____ Supplied records

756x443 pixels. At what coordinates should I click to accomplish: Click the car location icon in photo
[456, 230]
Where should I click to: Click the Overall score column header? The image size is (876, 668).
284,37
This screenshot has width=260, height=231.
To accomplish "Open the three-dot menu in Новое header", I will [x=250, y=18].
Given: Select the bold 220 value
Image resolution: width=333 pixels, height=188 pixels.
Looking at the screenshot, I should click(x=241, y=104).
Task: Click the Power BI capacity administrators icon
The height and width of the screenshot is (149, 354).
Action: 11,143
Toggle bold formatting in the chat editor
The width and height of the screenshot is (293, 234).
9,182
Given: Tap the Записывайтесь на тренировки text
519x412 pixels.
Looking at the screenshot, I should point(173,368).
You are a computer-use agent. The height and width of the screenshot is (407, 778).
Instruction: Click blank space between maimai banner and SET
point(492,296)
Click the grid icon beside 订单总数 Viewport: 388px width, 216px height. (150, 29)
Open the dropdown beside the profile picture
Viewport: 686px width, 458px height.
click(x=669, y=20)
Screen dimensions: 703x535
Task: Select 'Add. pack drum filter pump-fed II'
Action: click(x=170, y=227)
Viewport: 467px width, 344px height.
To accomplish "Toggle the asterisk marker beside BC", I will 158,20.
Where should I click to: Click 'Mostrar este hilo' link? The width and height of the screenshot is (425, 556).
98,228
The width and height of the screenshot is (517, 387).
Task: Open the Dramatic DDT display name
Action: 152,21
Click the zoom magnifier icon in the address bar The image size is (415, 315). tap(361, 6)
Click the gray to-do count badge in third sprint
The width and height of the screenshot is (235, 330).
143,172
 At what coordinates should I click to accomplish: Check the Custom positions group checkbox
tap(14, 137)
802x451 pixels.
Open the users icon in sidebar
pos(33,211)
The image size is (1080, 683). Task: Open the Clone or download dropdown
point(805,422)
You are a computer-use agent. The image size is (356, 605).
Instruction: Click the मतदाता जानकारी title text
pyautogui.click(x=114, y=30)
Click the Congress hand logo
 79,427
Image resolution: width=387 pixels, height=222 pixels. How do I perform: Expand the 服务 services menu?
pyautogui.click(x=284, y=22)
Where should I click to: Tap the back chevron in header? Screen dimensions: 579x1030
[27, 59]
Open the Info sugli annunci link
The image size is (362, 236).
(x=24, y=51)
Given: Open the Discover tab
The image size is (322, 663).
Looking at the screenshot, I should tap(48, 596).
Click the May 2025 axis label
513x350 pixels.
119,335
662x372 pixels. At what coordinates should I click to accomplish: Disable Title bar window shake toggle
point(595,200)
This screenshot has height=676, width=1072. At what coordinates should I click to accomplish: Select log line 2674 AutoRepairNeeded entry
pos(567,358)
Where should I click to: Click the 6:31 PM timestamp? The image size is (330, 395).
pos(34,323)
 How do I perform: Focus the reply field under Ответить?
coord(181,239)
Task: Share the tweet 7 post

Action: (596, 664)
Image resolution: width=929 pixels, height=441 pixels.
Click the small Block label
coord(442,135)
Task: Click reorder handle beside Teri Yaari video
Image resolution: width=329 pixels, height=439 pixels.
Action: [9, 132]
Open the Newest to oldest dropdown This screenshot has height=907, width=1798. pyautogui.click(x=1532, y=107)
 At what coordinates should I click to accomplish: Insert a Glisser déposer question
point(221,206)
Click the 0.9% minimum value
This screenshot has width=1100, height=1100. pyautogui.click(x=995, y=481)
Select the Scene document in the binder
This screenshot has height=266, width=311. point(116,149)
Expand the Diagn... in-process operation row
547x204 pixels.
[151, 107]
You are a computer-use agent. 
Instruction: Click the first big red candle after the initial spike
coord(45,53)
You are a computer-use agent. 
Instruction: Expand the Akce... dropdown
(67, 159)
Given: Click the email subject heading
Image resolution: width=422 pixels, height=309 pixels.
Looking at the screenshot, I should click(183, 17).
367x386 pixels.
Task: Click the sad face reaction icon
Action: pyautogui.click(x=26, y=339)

________

— Task brief —
Copy every line of the data above, beginning with the first and ending with the line that contains "Given: Select the bold 220 value", and give nothing more.

— Result of the exercise —
756x443 pixels. At what coordinates should I click to accomplish: Click the car location icon in photo
[456, 230]
Where should I click to: Click the Overall score column header? The image size is (876, 668).
284,37
This screenshot has width=260, height=231.
To accomplish "Open the three-dot menu in Новое header", I will [x=250, y=18].
Given: Select the bold 220 value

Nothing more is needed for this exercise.